### Text under study
Telemonitoring for patients with COPD: effects are uncertain

Added April 3, 2020

Citation: Kruse C, Pesek B, Anderson M, Brennan K, Comfort H. Telemonitoring to manage chronic obstructive pulmonary disease: systematic literature review. JMIR Medical Informatics 2019; 7(1): e11496

What is this? The COVID-19 pandemic is placing a great strain on health systems, affecting routine health and social care for people with other conditions. Ways to deliver this care remotely might include telemonitoring for conditions such as chronic obstructive pulmonary disease (COPD).

In this systematic review, the authors searched for studies of the use of telemonitoring to manage patients with COPD. They restricted their search to articles published in English from 1 February 2011 to 1 February 2017. They identified 29 eligible studies.

What works: Nothing noted.

What doesn’t work: Nothing noted.

What’s uncertain: The effects of telemonitoring for patients with COPD are uncetain. Although some studies reported that telemonitoring for patients with COPD reduced the need for in-person visits, improved disease management and bolstered patient-provider relationship; other studies did not find benefits, and important barriers included low-quality data, increased workload for providers and cost.

 

 

Disclaimer: This summary has been written by staff and volunteers of Evidence Aid in order to make the content of the original document accessible to decision makers who are searching for the available evidence on the coronavirus (COVID-19) but may not have the time, initially, to read the original report in full. This summary is not intended as a substitute for the medical advice of physicians, other health workers, professional associations, guideline developers, or national governments and international agencies. If readers of this summary think that the evidence that is presented within it is relevant to their decision-making they should refer to the content and details of the original article, and the advice and guidelines offered by other sources of expertise, before making decisions. Evidence Aid cannot be held responsible for any decisions made about the coronavirus (COVID-19) on the basis of this summary alone.

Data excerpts
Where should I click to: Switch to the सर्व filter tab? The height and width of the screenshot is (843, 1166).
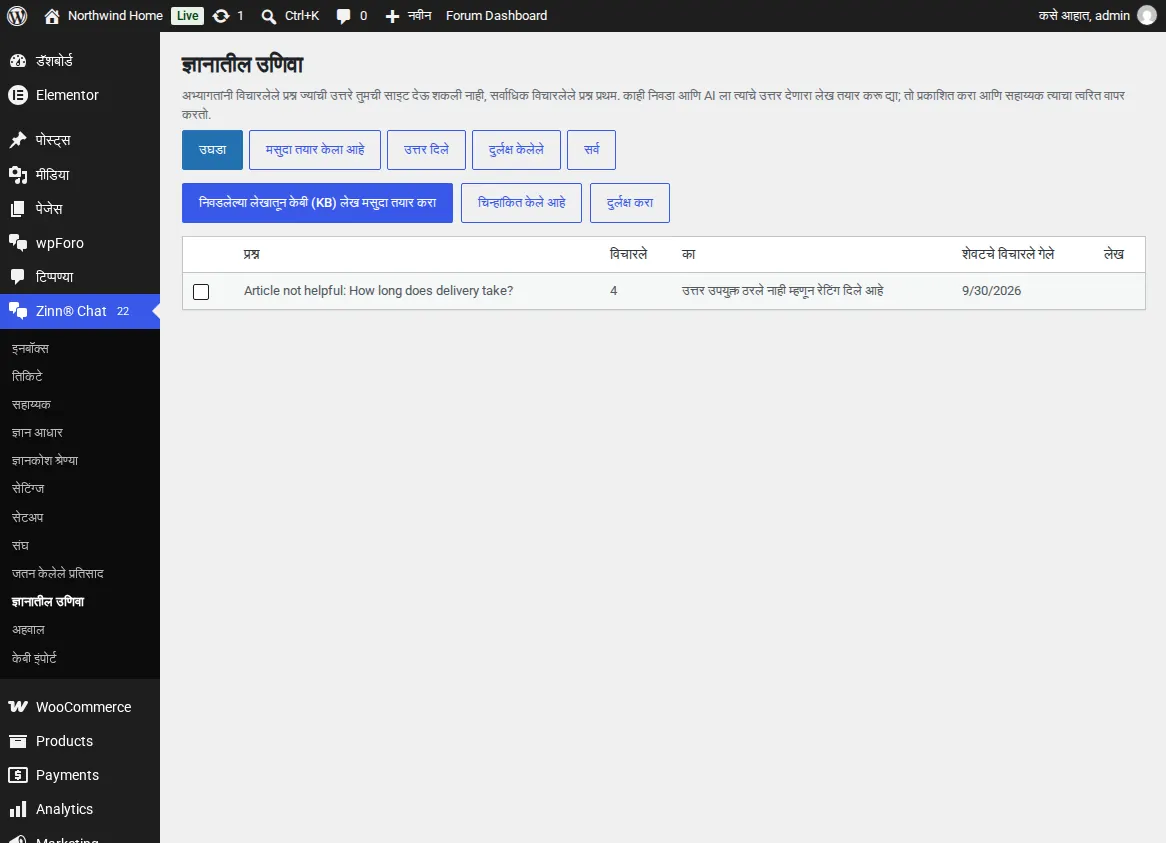tap(591, 150)
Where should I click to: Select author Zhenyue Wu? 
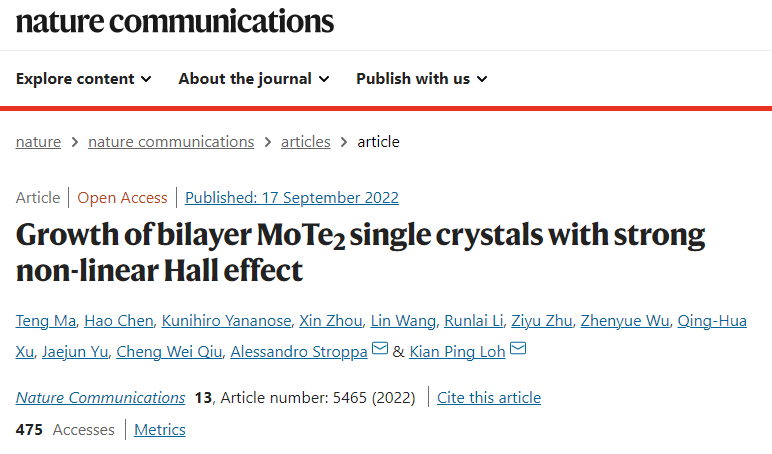[x=625, y=321]
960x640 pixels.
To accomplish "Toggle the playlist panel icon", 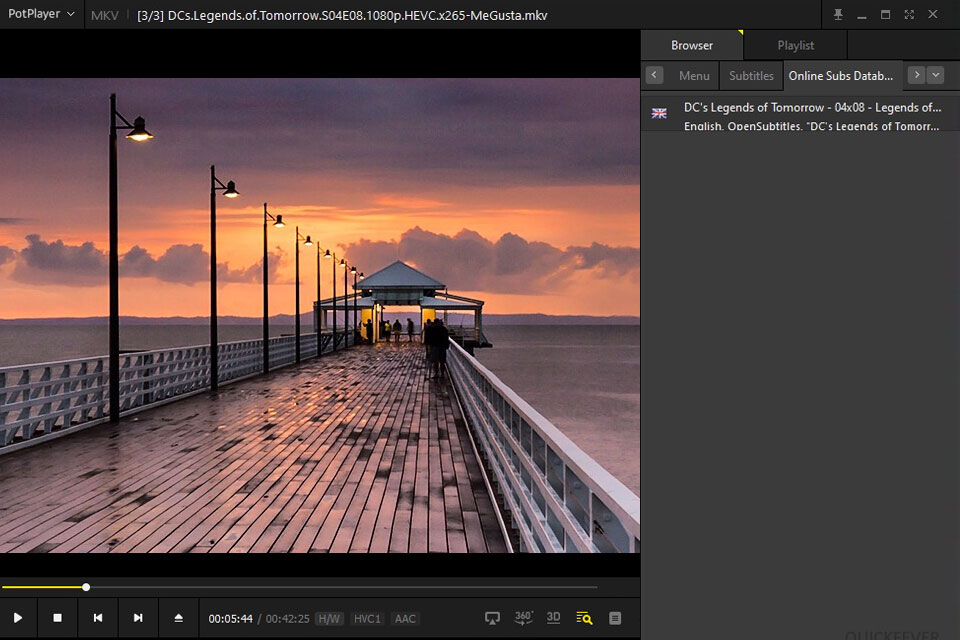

### Activity list
a) For each statement, say yes or no according to the COPD telemonitoring summary, and quote the exact words that decide it: (i) the review's search covered articles in any language; (ii) the authors identified 29 eligible studies; (iii) increased workload for providers was named as a barrier.
b) List every author named in the citation of the COPD telemonitoring summary.
c) Repeat the part of the COPD telemonitoring summary that opens with the words containing "Telemonitoring for patients with COPD: effects" and closes with "29 eligible studies.".
These lines are separate material and are not part of the COPD telemonitoring summary.

### Responses in order
a)
(i) No: "They restricted their search to articles published in English from 1 February 2011 to 1 February 2017."
(ii) Yes: "They identified 29 eligible studies."
(iii) Yes: "important barriers included low-quality data, increased workload for providers and cost"

b) Kruse C, Pesek B, Anderson M, Brennan K, Comfort H

c)
Telemonitoring for patients with COPD: effects are uncertain

Added April 3, 2020

Citation: Kruse C, Pesek B, Anderson M, Brennan K, Comfort H. Telemonitoring to manage chronic obstructive pulmonary disease: systematic literature review. JMIR Medical Informatics 2019; 7(1): e11496

What is this? The COVID-19 pandemic is placing a great strain on health systems, affecting routine health and social care for people with other conditions. Ways to deliver this care remotely might include telemonitoring for conditions such as chronic obstructive pulmonary disease (COPD).

In this systematic review, the authors searched for studies of the use of telemonitoring to manage patients with COPD. They restricted their search to articles published in English from 1 February 2011 to 1 February 2017. They identified 29 eligible studies.